WHAT YOU WILL DO: Extract and repeat exactly the lines of the material below, starting with the line containing "The height and width of the screenshot is (1000, 462)." and ending with the line containing "click(x=304, y=282)", both lines included.

DATA:
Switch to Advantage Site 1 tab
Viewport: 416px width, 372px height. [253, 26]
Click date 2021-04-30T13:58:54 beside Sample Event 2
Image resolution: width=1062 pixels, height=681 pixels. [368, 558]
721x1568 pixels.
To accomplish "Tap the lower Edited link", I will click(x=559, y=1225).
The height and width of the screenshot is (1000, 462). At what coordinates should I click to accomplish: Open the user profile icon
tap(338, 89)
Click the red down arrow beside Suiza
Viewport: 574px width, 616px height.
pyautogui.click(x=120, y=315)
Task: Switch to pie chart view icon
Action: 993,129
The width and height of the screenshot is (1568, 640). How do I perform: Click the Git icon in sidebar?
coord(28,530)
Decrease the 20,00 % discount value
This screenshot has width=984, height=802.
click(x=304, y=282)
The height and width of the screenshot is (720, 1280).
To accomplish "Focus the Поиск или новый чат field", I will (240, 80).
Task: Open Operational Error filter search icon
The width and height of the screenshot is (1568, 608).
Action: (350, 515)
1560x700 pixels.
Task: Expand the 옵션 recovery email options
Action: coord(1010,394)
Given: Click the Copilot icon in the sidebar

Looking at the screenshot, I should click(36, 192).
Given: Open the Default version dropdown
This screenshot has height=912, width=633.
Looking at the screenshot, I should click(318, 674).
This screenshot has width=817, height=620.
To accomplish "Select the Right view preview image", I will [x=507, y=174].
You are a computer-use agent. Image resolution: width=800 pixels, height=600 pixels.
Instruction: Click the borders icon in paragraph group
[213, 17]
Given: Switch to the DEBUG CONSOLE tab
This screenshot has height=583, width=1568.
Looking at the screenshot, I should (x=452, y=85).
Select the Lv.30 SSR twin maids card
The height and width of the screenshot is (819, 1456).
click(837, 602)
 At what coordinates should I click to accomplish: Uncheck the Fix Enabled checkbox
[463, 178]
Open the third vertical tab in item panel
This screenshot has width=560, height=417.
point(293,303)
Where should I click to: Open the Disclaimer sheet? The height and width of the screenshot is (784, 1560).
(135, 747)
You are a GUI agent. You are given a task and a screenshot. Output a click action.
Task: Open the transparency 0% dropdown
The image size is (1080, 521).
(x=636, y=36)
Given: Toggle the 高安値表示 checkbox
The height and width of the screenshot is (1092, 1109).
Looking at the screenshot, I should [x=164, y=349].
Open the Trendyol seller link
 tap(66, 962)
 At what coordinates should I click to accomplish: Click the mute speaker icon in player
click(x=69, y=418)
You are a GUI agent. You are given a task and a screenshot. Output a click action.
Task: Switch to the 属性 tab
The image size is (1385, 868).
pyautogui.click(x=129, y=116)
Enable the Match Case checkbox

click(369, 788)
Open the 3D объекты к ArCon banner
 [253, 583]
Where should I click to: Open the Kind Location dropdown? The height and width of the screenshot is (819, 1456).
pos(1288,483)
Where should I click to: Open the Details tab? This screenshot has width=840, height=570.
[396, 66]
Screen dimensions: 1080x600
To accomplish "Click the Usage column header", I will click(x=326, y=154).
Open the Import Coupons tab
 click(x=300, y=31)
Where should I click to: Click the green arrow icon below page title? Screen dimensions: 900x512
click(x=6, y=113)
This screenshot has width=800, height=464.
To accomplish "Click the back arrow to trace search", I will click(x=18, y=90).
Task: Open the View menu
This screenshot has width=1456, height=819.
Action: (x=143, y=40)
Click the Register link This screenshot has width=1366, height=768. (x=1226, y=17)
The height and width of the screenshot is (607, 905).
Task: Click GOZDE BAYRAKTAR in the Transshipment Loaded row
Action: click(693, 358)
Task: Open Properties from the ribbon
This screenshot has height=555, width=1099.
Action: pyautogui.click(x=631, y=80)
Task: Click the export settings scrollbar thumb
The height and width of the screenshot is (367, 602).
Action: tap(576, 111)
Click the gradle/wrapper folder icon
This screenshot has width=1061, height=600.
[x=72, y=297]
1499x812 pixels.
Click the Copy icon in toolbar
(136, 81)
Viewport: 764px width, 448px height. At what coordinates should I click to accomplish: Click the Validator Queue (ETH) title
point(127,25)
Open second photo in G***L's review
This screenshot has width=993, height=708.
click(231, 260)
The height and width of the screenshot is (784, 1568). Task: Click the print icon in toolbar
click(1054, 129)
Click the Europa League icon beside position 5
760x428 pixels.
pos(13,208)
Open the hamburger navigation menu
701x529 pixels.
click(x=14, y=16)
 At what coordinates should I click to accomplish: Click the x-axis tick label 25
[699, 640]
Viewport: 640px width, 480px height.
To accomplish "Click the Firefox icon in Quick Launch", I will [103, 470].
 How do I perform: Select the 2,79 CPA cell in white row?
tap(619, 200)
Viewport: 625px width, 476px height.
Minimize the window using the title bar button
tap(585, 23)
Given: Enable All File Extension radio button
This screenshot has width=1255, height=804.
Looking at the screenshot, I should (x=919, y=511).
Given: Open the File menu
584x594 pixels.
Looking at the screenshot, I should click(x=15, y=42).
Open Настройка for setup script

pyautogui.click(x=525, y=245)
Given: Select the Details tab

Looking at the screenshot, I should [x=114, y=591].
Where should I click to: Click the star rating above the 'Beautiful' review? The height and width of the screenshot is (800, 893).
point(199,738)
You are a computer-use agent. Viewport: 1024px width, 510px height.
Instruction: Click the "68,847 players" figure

EXPECTED ANSWER:
The height and width of the screenshot is (1000, 462). At what coordinates should I click to accomplish: Open the user profile icon
tap(338, 89)
Click the red down arrow beside Suiza
Viewport: 574px width, 616px height.
pyautogui.click(x=120, y=315)
Task: Switch to pie chart view icon
Action: 993,129
The width and height of the screenshot is (1568, 640). How do I perform: Click the Git icon in sidebar?
coord(28,530)
Decrease the 20,00 % discount value
This screenshot has width=984, height=802.
click(x=304, y=282)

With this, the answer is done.